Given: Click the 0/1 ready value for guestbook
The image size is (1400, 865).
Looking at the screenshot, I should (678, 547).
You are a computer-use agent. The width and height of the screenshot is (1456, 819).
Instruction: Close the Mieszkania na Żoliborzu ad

▬▬▬▬▬▬

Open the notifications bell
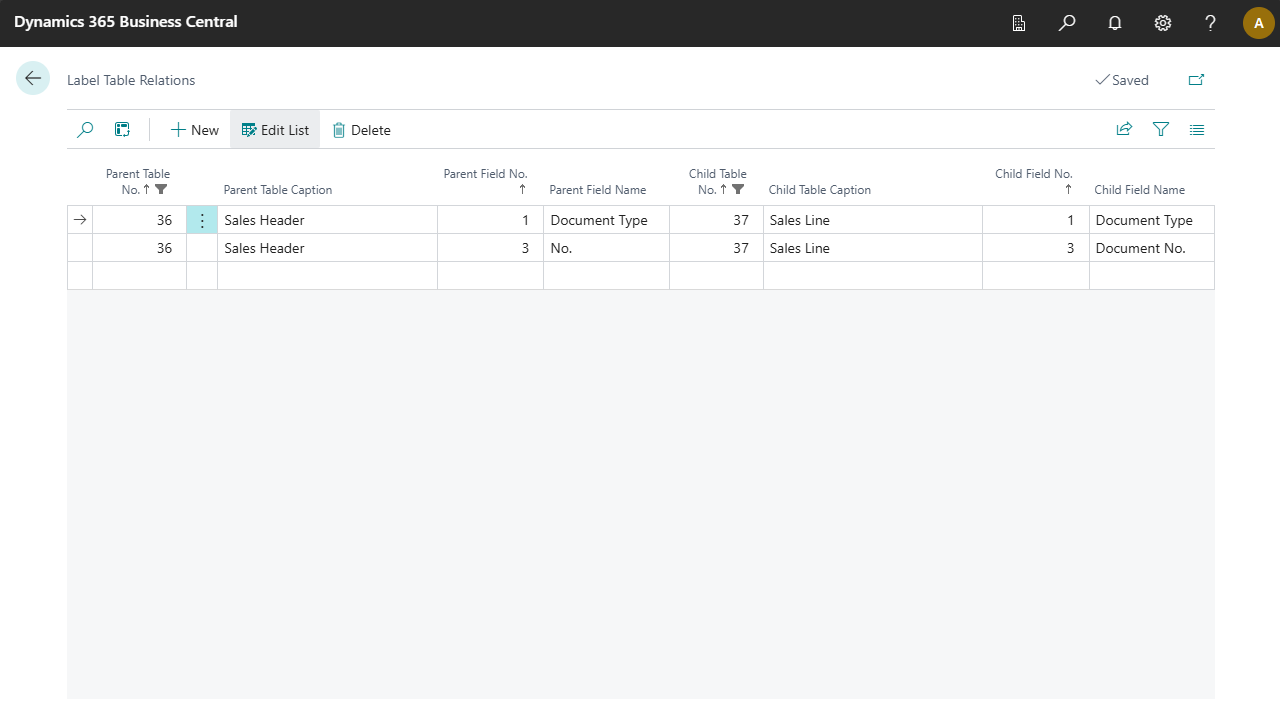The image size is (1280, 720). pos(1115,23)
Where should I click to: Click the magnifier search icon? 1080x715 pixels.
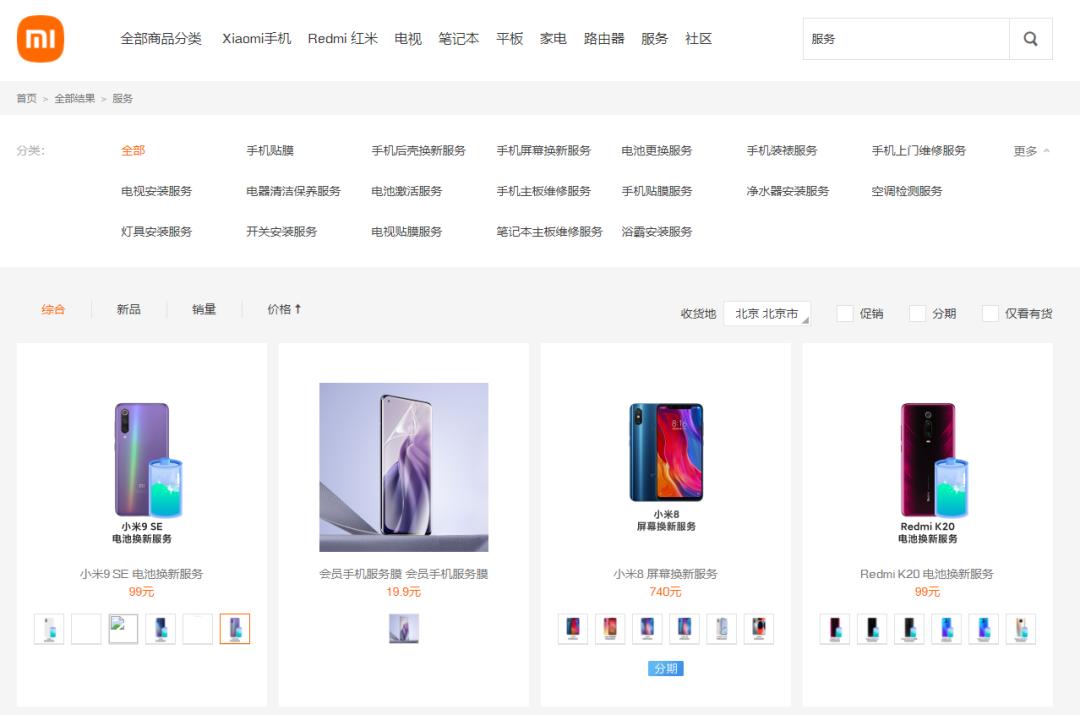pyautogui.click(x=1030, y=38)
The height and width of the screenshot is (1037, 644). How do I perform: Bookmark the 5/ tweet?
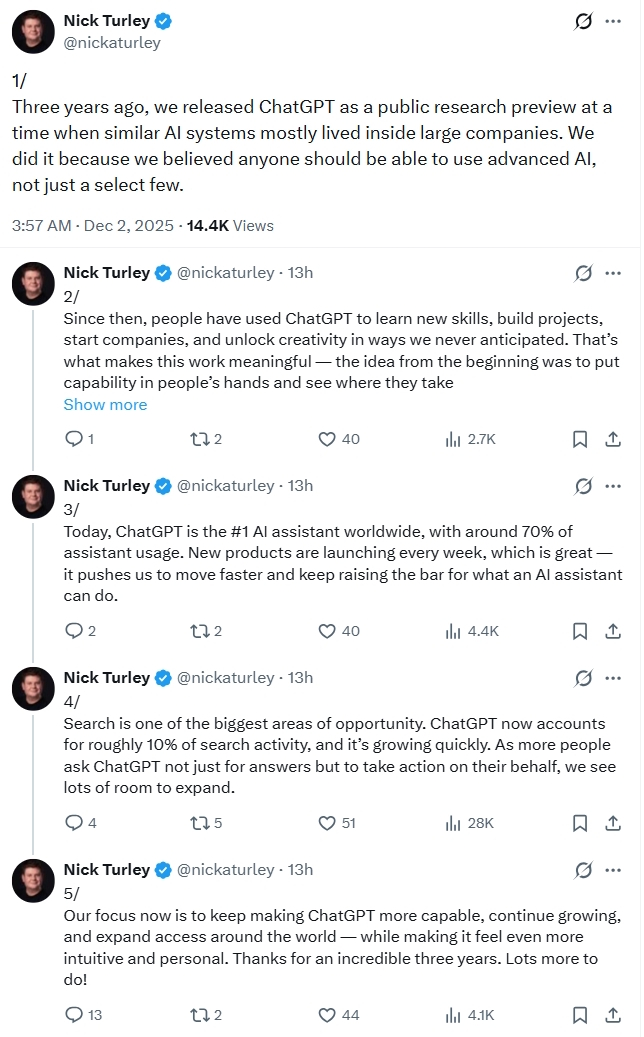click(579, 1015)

▬▬▬▬▬▬

#### WHAT TO PRODUCE
Please rewrite the entries as a numbered list, starting with the line that contains "Given: Click the" and going on through the line that contains "Instruction: Close the", and leave out any blank lines.

#### ANSWER TO THIS TASK
1. Given: Click the 0/1 ready value for guestbook
2. The image size is (1400, 865).
3. Looking at the screenshot, I should (678, 547).
4. You are a computer-use agent. The width and height of the screenshot is (1456, 819).
5. Instruction: Close the Mieszkania na Żoliborzu ad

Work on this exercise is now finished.